Она спускалась, тонкая, гибкая, рыжие волосы под красной шапочкой, уцелевший на морозе зимний желудь. Последние восемь футов она пролетела в прыжке, приземлилась крепко и ровно, сгруппировавшись, как заправский парашютист, у самых моих ног. Потом притянула меня к себе и вытащила веточку омелы. Легко поцеловала меня, распахнула свою плотную куртку и положила мои ледяные руки себе на грудь.
– Гаптика, – сказала она.
– Что?
– Наука о данных, полученных осязанием.
Да, я это знал: от греческого «гаптейн» – связывать, застегивать, укреплять. Я застегивал свое сердце на все пуговицы, а она расстегивала меня. Мое жадно раскрытое сердце, что я закрывал от нее и от себя, – неловкими, окоченевшими пальцами.
Ее поцелуй грозил ледяному царству. Он был жаровней, разожженной на льдом запечатанном озере. Мое тело скакало, словно рыбки за глотком воздуха, за едой, которую удается поймать. Она целовала меня под покровом тумана. Не уходи. Не останавливайся. Поцелуй жизни для задохнувшегося человека.
Мои ладони лежали у нее на груди, однако – я знаю, это звучит дико, но – у меня было такое чувство, словно это ее груди держат меня, держат надежно, крепко, чувственно. Мне хотелось остаться там, в этом эпицентре, не убирать рук с ее груди.
Мы не стали заниматься любовью. Медленно мы пошли домой сквозь темневший день, ее рука в моей. Я нес омелу. Родители отправились к мессе. Пока я что-то делал на кухне, она поднялась на второй этаж, и вскоре я услышал, как она зовет меня.
– Гендель… Гендель… – звучал вдалеке ее голос.
Я нашел ее в пустующей комнате, на пыльной двуспальной кровати. Она сидела на краю, выпрямившись, обнаженная.
– Гендель… – звучал вдалеке ее голос, что пытался проникнуть сквозь толстые семинарские стены, сквозь мои неиспытанные страхи. Те долгие дни в Риме, скрытый за красными ризами моего Кардинала, скрывающий свое бьющееся сердце в его одеждах. Гендель… звучал вдалеке ее голос.

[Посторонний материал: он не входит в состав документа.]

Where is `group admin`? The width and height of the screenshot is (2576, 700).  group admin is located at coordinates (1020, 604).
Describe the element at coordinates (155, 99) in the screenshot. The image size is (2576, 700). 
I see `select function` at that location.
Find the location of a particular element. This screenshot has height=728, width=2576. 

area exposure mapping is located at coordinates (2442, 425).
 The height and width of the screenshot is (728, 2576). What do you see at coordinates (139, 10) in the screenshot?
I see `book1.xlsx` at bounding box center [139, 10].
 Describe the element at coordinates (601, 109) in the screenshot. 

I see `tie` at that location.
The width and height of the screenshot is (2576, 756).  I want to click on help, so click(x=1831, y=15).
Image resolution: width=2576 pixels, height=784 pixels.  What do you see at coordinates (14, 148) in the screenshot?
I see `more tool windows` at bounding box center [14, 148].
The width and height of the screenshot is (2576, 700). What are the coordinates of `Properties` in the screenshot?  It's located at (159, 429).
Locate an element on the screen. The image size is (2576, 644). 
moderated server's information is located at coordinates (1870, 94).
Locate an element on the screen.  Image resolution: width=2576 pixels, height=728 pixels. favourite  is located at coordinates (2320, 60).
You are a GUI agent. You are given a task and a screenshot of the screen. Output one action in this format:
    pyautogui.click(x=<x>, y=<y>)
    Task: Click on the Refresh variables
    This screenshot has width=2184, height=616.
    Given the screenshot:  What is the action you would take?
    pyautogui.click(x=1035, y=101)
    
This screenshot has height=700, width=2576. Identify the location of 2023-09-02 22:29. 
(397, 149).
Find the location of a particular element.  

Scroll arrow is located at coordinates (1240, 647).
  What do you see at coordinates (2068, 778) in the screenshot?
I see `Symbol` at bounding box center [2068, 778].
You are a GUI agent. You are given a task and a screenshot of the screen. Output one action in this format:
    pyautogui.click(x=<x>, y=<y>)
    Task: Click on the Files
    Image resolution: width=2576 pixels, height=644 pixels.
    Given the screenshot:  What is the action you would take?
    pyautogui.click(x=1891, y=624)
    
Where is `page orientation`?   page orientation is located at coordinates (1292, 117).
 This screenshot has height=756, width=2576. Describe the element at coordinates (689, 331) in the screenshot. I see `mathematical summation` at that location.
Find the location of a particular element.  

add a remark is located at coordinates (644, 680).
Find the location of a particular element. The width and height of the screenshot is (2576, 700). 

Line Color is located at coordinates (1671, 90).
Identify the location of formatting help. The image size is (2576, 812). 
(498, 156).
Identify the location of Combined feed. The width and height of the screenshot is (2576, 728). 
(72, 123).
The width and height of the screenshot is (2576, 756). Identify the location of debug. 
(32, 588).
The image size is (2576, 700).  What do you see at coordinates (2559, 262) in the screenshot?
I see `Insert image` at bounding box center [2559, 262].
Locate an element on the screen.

Я посмотрел на нее, на ее волосы, нескончаемым дымкой обволокшие ее изваянные плечи, на ее тело, живой фонтан красного и золотого.
Посмотрел на нее и отвернулся. Отвернулся от красоты. Отвернулся от любви. Отвернулся и закрыл дверь в комнату, которой никто не пользовался. На следующий день она села в поезд.
Когда я оперирую, мои руки холодны. Женская грудь тепла. Вечное напоминание о декабре, о той зиме, когда я застегнул свое сердце.
Я стараюсь отрезать как можно меньше.
Длинные откосы света. Свет полированными копьями пронзает мой бок и выпускает кровь и воду. Обезвоженное тело и непрощающий свет. Почему свет должен прощать меня? Прошлое я держу в сундуке со старой школьной формой и пыльными фотографиями. Вещи в темноте, спрятанные вещи недоступны дротикам солнечного света, заставляющим пыль плясать. В длинном копье света пыль пляшет. Прошлое дергается марионеткой, я прикрываю глаза, но в них все равно попадают соринки. Воспоминание, воскрешение тела прошлого в памяти – оно было разбито на куски, безжизненно, но теперь связано воедино, в отталкивающее подобие того, чем было прежде. Я не там, прошлое ушло, я знаю, что оно ушло, но сознание предает меня и толкает по извилистым тоннелям назад, в залу мертвых, где исполняется жуткая пантомима.
Этот глупый мальчишка – я? А эта красивая женщина – она? Я не думал об этом больше тридцати лет. Кто дал свету право тревожить мой покой?